Racism in health care impacts not only patients but also large numbers of health care workers. Just under half of health care workers, and majorities of Black, Latino, and AAPI health care workers, report that dealing with racial or ethnic discrimination in health care creates some or a lot of stress for them. The likelihood of experiencing stress related to racism varies by the race and age of health care workers and the race or ethnicity of patients in the facility where respondents work. Those most likely to report experiencing a lot of stress from dealing with racism are Black and Latino workers, young health care workers, and those employed in facilities with a majority of Latino or Black patients.
Discussion
Our research indicates that about half of health care workers view discrimination against patients as a crisis or major problem. Their concerns appear grounded in real-world experience, as similar percentages report having witnessed discrimination against patients — with many saying their most recent observation occurred in the past three years. Even among those demographic groups less likely to report witnessing discrimination, the percentages saying they have witnessed discrimination remains troublingly high. Our results reflect a problem recognized by significant percentages of health care workers across race, ethnicity, gender, age, region of the country, job type, and type of health care facility.
Discrimination’s impact on health workers. Discrimination against patients also takes a serious toll on health care workers’ well-being. This is particularly concerning as medical facilities seek to hire and retain clinicians and other health workers at a time of widespread staff shortages across the health care field. With the U.S. Bureau of Labor Statistics projecting a nationwide shortfall of some 275,000 nurses by 2030, continuing discrimination within the health system will likely undermine efforts to fill that and other hiring gaps.4
Black and Latino health workers in our study experienced stress resulting from discrimination in their workplaces at alarmingly high rates compared to their white counterparts. This should be concerning to medical schools, nursing schools, and hospitals trying to diversify the health care workforce. A recent study found that health care workers who witness racism by other clinical staff often lack options allowing them to discuss and report such experiences.5 Our research indicates that health care workers also struggle with the added emotional labor of dealing with discrimination in their workplaces — a heightened concern for those attempting to recruit and retain nurses, physicians, and other staff of color.
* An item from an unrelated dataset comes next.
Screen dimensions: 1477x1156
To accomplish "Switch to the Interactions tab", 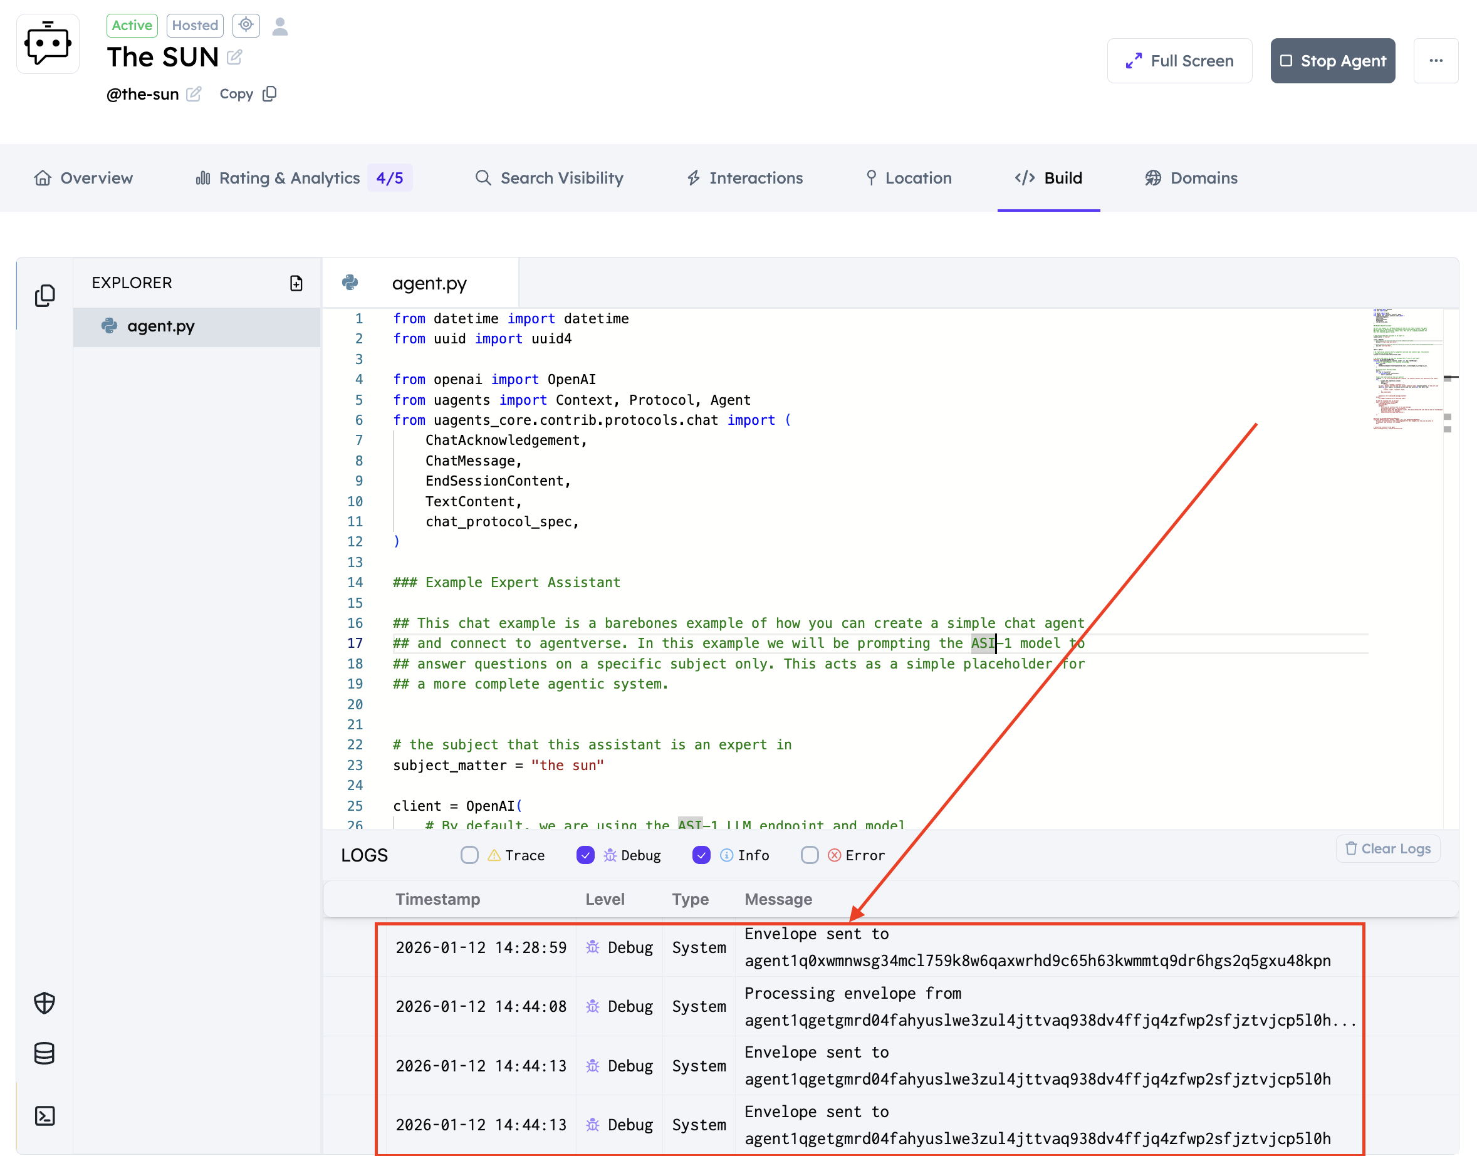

Generational differences. We are struck by the significant differences in health care workers’ responses based on age. Younger workers are more likely than their older colleagues to say they have witnessed discrimination against patients, more likely to report that racism against patients is a crisis, and more likely to experience stress as a result. Further research could clarify these generational differences in experiences of racism and potentially inform efforts to prevent younger health workers from leaving the profession.
What We Can Do
Health system leaders and policymakers have the responsibility to create safer and more equitable care settings for patients and the people caring for them. In our survey, we tested multiple strategies to see which of them health care workers thought would be most effective at decreasing discrimination based on race or ethnicity in health care. The following solutions were deemed very or somewhat effective by two-thirds or more of the workers we surveyed. They can be initial steps in addressing discrimination in health systems, with knowledge that they will be generally seen as worthwhile by a solid majority of the workforce.
Provide an easy way for patients and health care staff to anonymously report situations involving racism or discrimination. Health care systems need to create simple mechanisms for health care workers to anonymously report instances of discrimination or racism, and for patients to report concerns on how they are treated. Anonymous reporting presents difficulties in ensuring accountability and facilitating follow-up actions. By implementing confidential reporting methods, we can maintain follow-up procedures while protecting the identity of the person making the report. Moreover, it is crucial to enhance patient awareness of the available reporting options within health systems.
Examine policies to be sure they result in equitable outcomes. Health care organizations should regularly conduct comprehensive reviews of their policies and procedures to ensure they are oriented toward equitable health care outcomes for patients of color as well as equitable treatment of health care workers. Toward this end, several health systems are implementing “racial equity progress reports.”6 In addition, the American Medical Association has adopted a strategic plan to advance health equity, and the Association of American Medical Colleges has developed a framework for addressing and eliminating racism in academic medicine.7
Require classes on discrimination at professional schools. Medical, nursing, and other health professional schools should include courses on discrimination, race, and racism and make these required for all students. Schools also should review curriculum to remove any inappropriate references to race or ethnicity.
Create opportunities to listen to patients of color and health care professionals of color. Nearly seven of 10 health care workers endorse efforts by health care organizations to create opportunities to listen to patients of color and health care professionals of color. Support jumps to three of four for Black, Latino, and AAPI health care workers and a similar proportion of those who serve primarily Black and Latino patients.
Examine treatment of non-English-speaking patients. Three-quarters of Latino, AAPI, and Black health care workers say that evaluating how non-English speakers are treated to identify whether additional or improved translation and staff training are needed is an effective strategy.
Train health care staff to spot discrimination. Health care workers require training to ensure they can recognize instances of discrimination and bias within health care interactions and understand how discrimination can lead to poor health outcomes.